I am an evil neighbor magnet. Evil neighbors flock to me. And it's grossly unfair dammit!
Evilness is apartment four and her penchant for visitors each and every single day of the week. Now I'm not against having company over - as long as they call ahead and give me time to throw shit in the closet - but I'm considerate enough to ask my company to do one major thing when visiting. I ask them to park in the outer spaces of the driveway so that they don't take a spot of someone who lives here.
I like to think of it as a common courtesy. The nice neighbor thing you do when you're sharing space with other people. I don't need a memo from the landlord to remind me to be respectful and considerate, I simply am.
And yet, the mad hatter in number four is completely clueless. Tonight I came home with a car load full of groceries, an exhausted danced out daughter and feet as cold and as wet as an iceberg in the Artic, only to find that not one but two cars of non-townhouse dwelling people were parked in my spot and Bob's spot, the two closets spots to the house and our doors.
To say I was mad would be downplaying things. I was pissed like you wouldn't believe. And mostly because we have repeatedly asked and spoken with Cruella to inform her guests about not parking in our spots. Now it may seem a bit trivial, but trust me, when the snow is knee deep and you've got over twenty bags of groceries, only two arms to carry them with and two inch heels on, you get a wee bit upset when some idiot is parked in your space.
Therefore my driveway rage could not be helped.
And so I did the only thing I could think of to do. (Keeping in mind that my daughter is impressionable didn't help much with holding back the tantrum.) Coming into the driveway at a slow crawl, I aimed my vehicle and my bright lights directly at the offending woman's front window, followed by a held down honk of the horn meant as a get off your ass and move your car hint. (A hint she didn't take.) Realizing she wasn't going to correct things, I pulled into Sheila's designated space, unloaded KC and the first set of groceries from the car and struggled my way inside.
"Kace," I said to my daughter as I set the bags inside the front door, "I want you to take these bags to the kitchen while I go back out to get the rest."
"Are you going to go knock on her door, Mom?" she asked.
"Not tonight. I don't think that would be a very good idea right now. Now stand back from the door, Mommy has a point to make and it's going to be loud." And with that, I slammed my door shut hard enough to make the house shake.

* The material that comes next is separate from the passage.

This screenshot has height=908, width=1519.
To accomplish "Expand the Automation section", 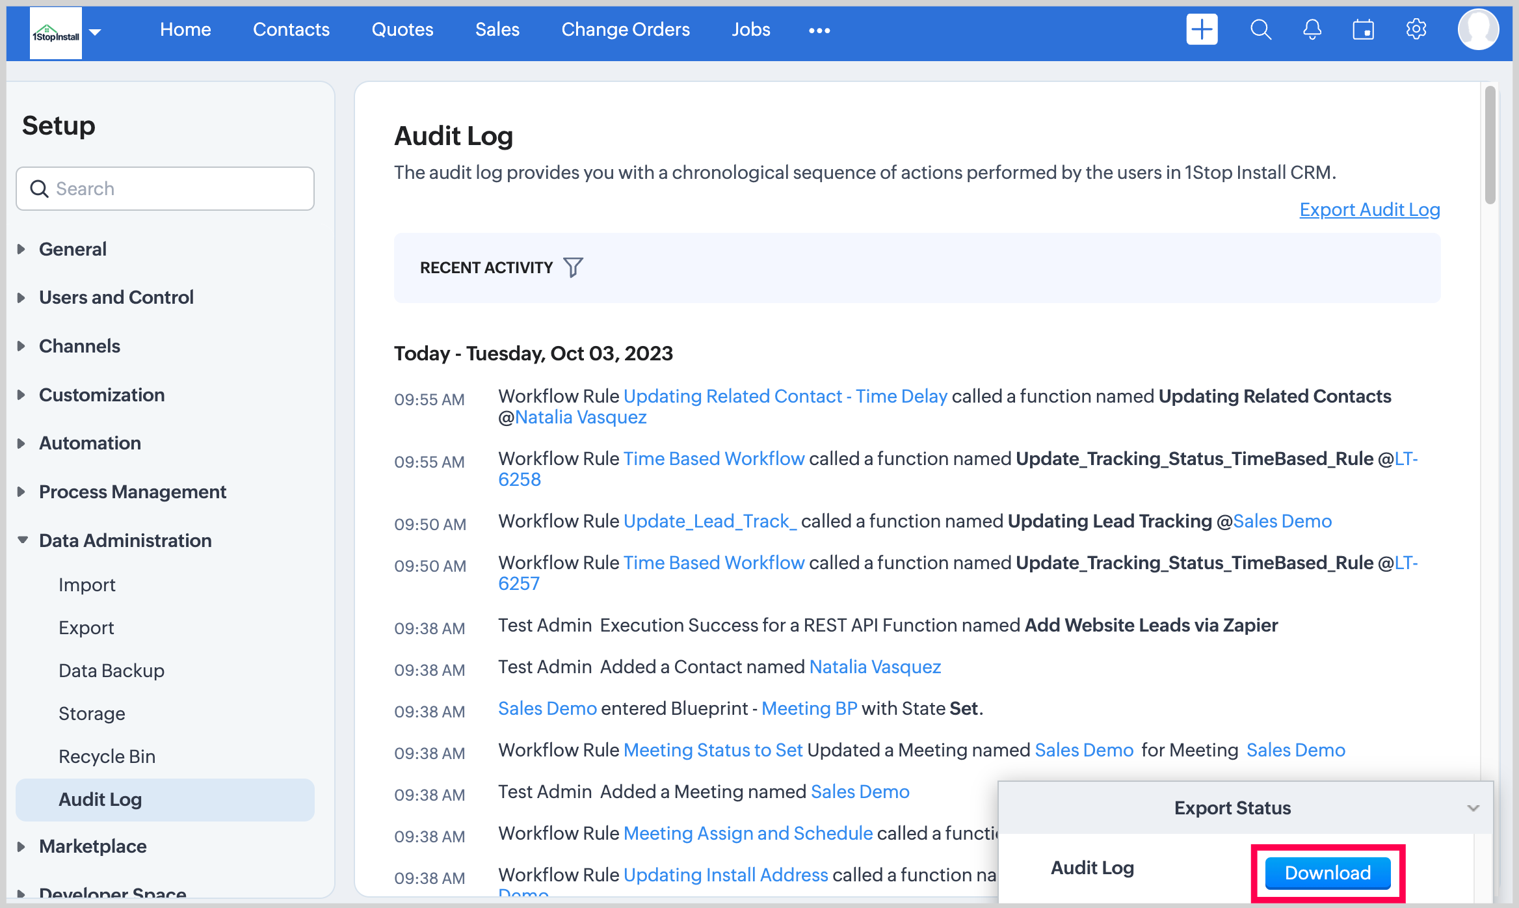I will [x=90, y=443].
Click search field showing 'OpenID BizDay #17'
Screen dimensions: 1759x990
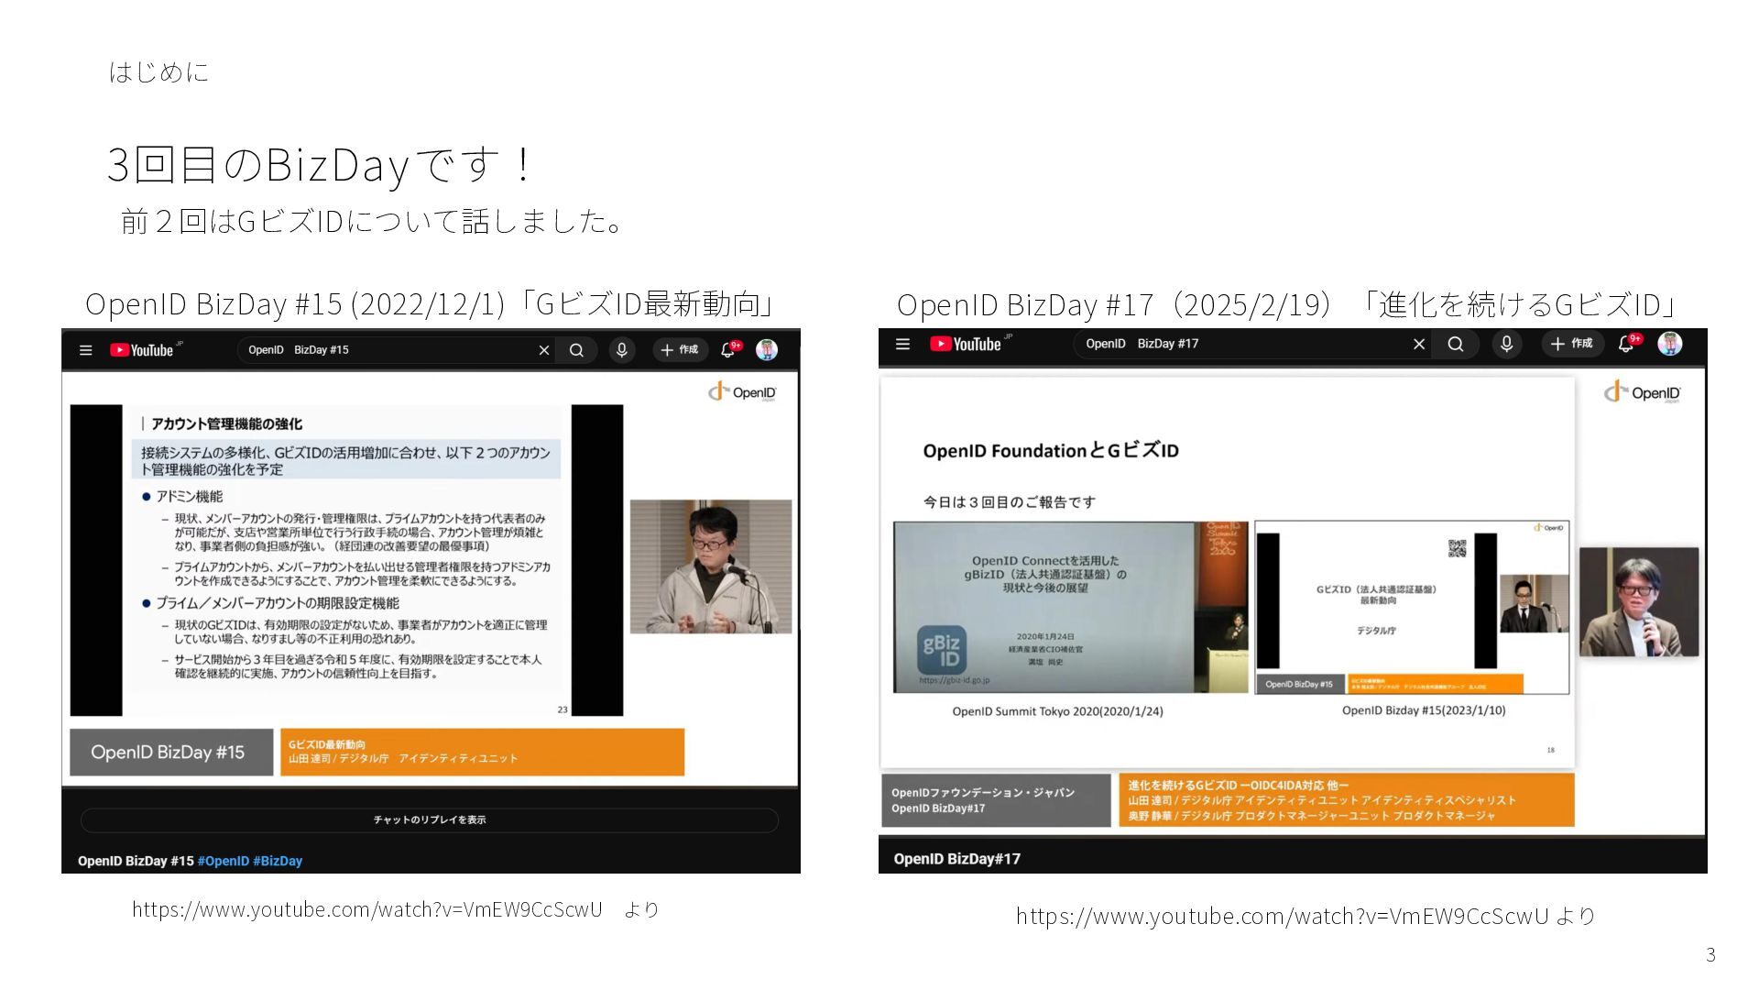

Yet even that didn't draw the evil woman out of her hole. And so I stomped back and forth through the snow, one bag after another schelpping my way as quickly as possible before going back out one final time to move my car. I couldn't after all steal Sheila's space just because someone had stolen mine.
But I couldn't quite shake the feeling that a lesson needed to be learned somehow. For a moment, I considered parking my vehicle in front of the offending cars, thereby making their leaving impossible without knocking on my door and asking me to move. And though this was the option I really wanted to choose, I decided against it, more worried that someone would back up into my car to make their own point. I wasn't going to risk it.
So I did the next best thing ...
This is the part where I should probably explain that I do have a penchant to be a major bitch when I feel like I'm in the right on something. In fact, speaking astrologically as we have been, it's exactly what any Scorpio would do. Revenge first, questions later.
In my case, possessed with the power of 4 wheel drive and the balls to back it up - figuratively and not literally - I backed my vehicle up over the unplowed area of snow and squeezed myself beside one of the cars, leaving no room for the driver of the other car to be able to shimmy inside without entering from the passenger side.
How many of you out there are completely shocked?
I was completely immature and I loved it. Loved it to the point that when I heard her company leave, I opened up my front door and took in the fiasco without any shame.
(Sorry this isn't fine tuned for corrections tonight, I'm a bit done it from the day.)